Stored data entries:
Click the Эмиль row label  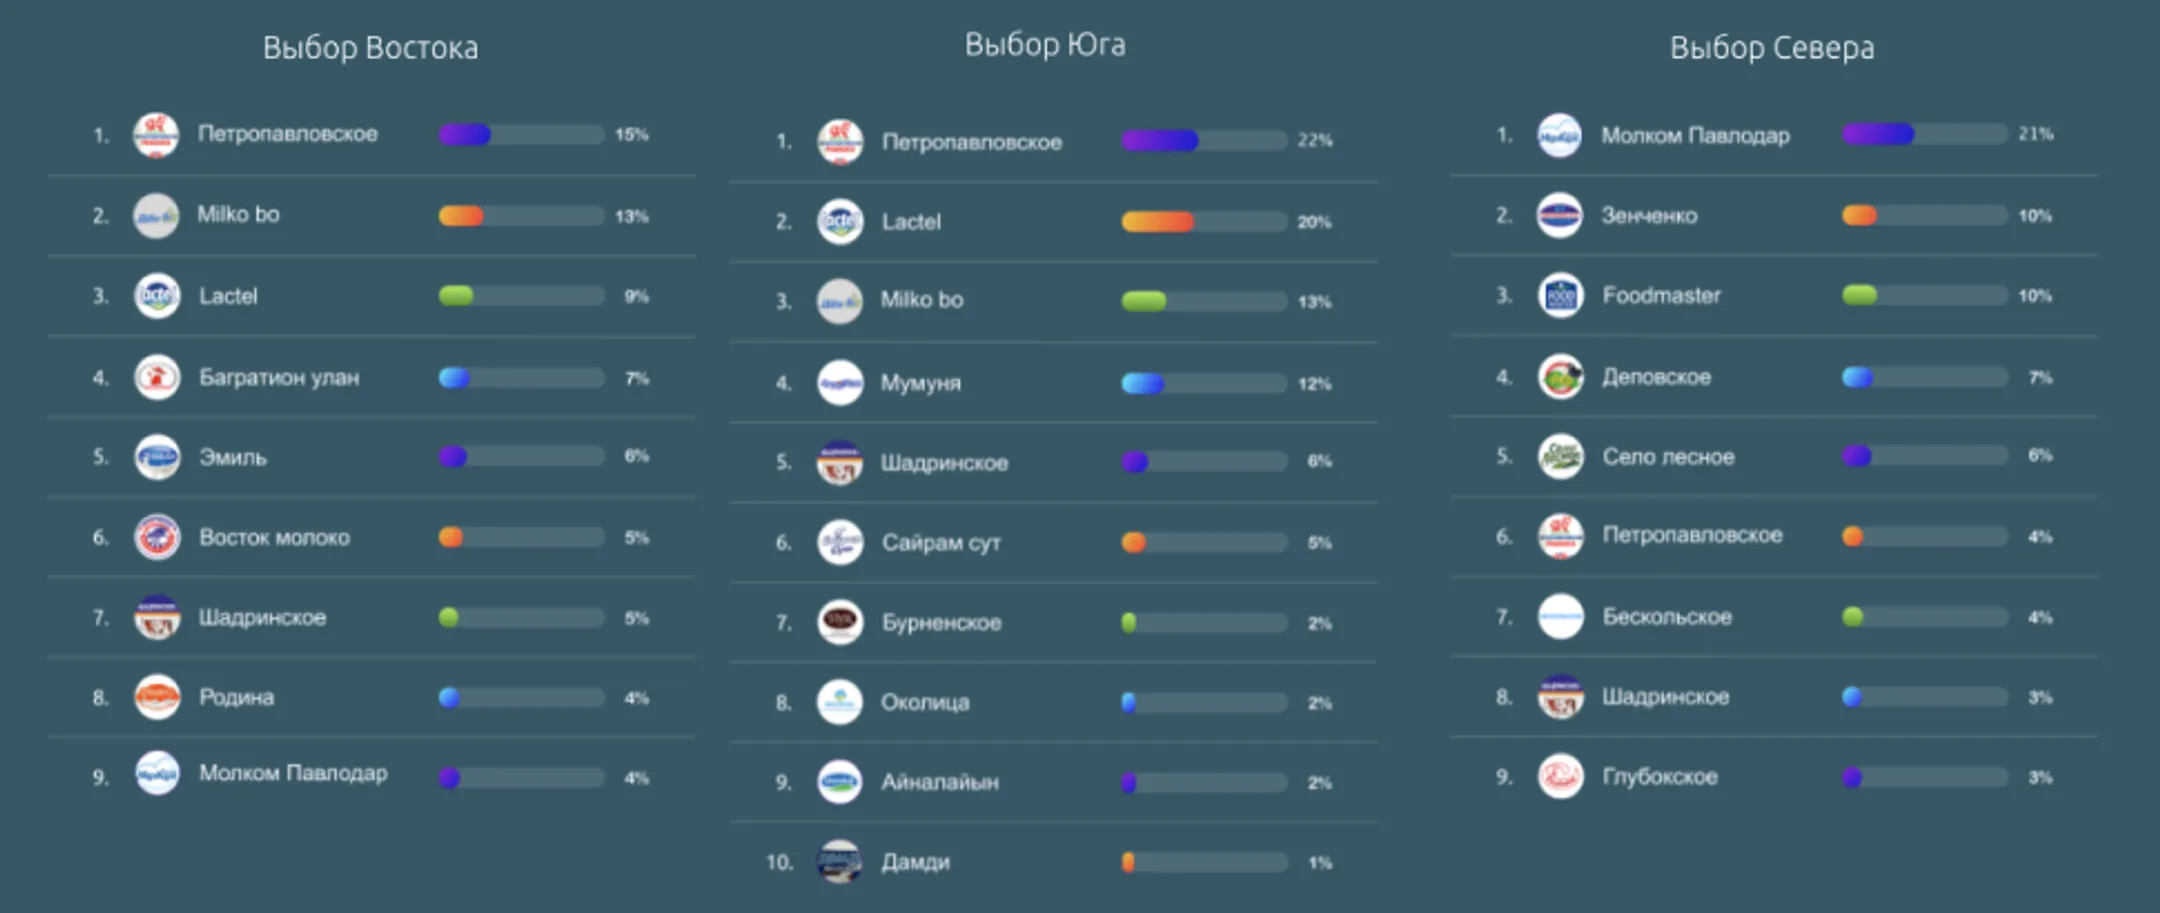coord(233,458)
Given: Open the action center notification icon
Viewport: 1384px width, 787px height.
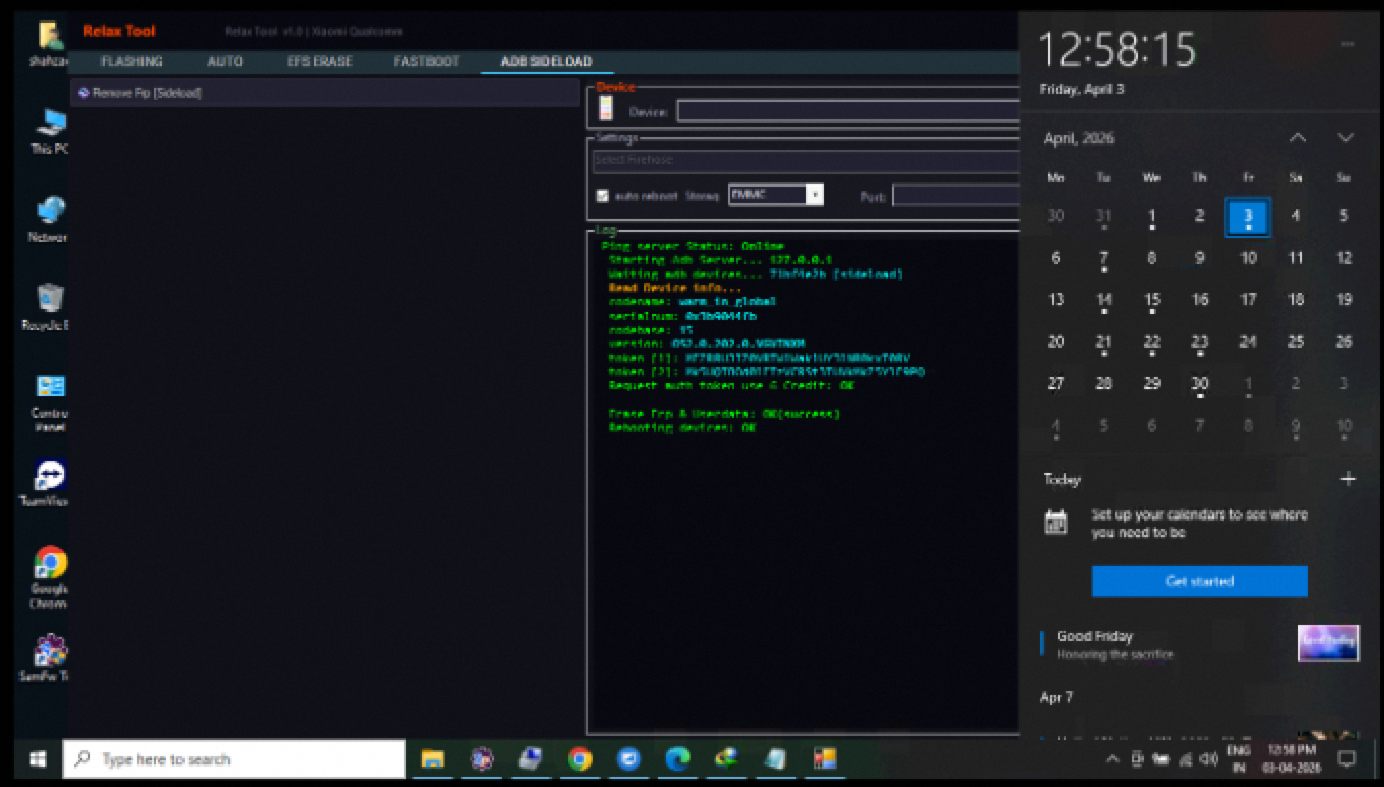Looking at the screenshot, I should 1347,759.
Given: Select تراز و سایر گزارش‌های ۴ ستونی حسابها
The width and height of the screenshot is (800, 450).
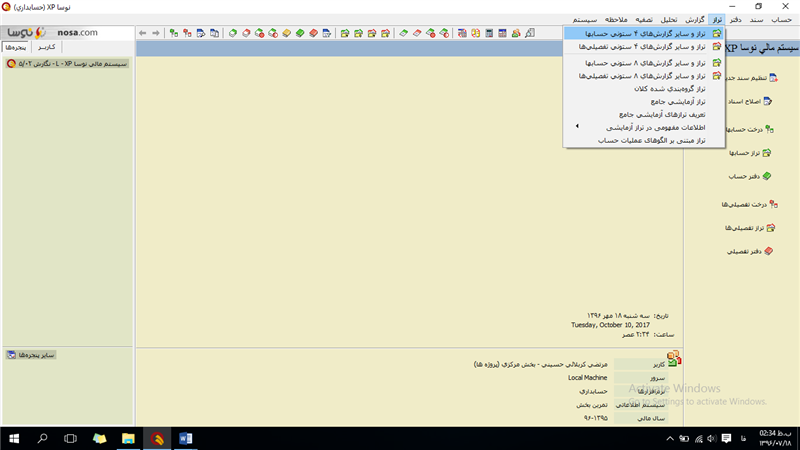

# How to complete this task
Skip the pictures. Return exactly the lines from the one containing "Viewport: 1384px width, 787px height." through the end of the data above, both included, and nothing besides.

# Expected output
Viewport: 1384px width, 787px height.
Looking at the screenshot, I should 1347,759.
Given: Select تراز و سایر گزارش‌های ۴ ستونی حسابها
The width and height of the screenshot is (800, 450).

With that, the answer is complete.